精神的な強さは、発達上の心の健康を促進し、一部の精神疾患を防ぐことができるでしょう。しかし、だからといって不安や双極性障害などに対して一生免疫があるというわけではありません。

多様なサポート体制

薬を服用する必要があるのではないかと心配したり、セラピストに子供時代について話さざるを得なくなったりするので、精神的なサポートを求めづらい人もいます。

しかし、最終的に治療方針を決めるのは、あなた自身です。

話したくないことについて話す必要はありませんし、医師の指示があっても、薬を服用する必要はありません。あなたとセラピストの間で上手くいかないことがあれば、新しいセラピストに変更することも可能です。

セラピストのセラピールームに行きたくない場合は、オンラインセラピーを試すこともできます。
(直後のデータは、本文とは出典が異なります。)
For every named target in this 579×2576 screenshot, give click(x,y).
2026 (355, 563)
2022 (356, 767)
多くのオンラインセラピーでは、メッセージやライブチャット、ビデオセッションなどを使い、都合のよいときに匿名のまま、精神的なサポートを受けられます。

精神疾患は治療可能

メンタルヘルスの問題が発生している場合は、自分で症状を管理しようとする傾向があります。食べ過ぎや過度の飲酒、麻薬の使用など、健康的でない対処法を取り、現実から逃れようともします。
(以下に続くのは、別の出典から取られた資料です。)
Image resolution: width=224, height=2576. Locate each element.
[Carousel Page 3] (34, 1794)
しかし、メンタルヘルスの問題を管理するための効果的な方法もあります。

本来、精神疾患は治療が可能なもの。多くの場合、投薬やトークセラピー、その両方の組み合わせによって治療を行うことで改善が期待できます。

 

未だに、精神疾患には多くの誤解があります。時にはそれが、精神疾患の診断や治療を遅らせてしまうことも…。

周りに精神疾患で苦しんでいる人がいたり、あなた自身が苦しんでいたりしたら、この5つの事実を理解してみると、精神疾患について柔軟に考えられるようになるかもしれません。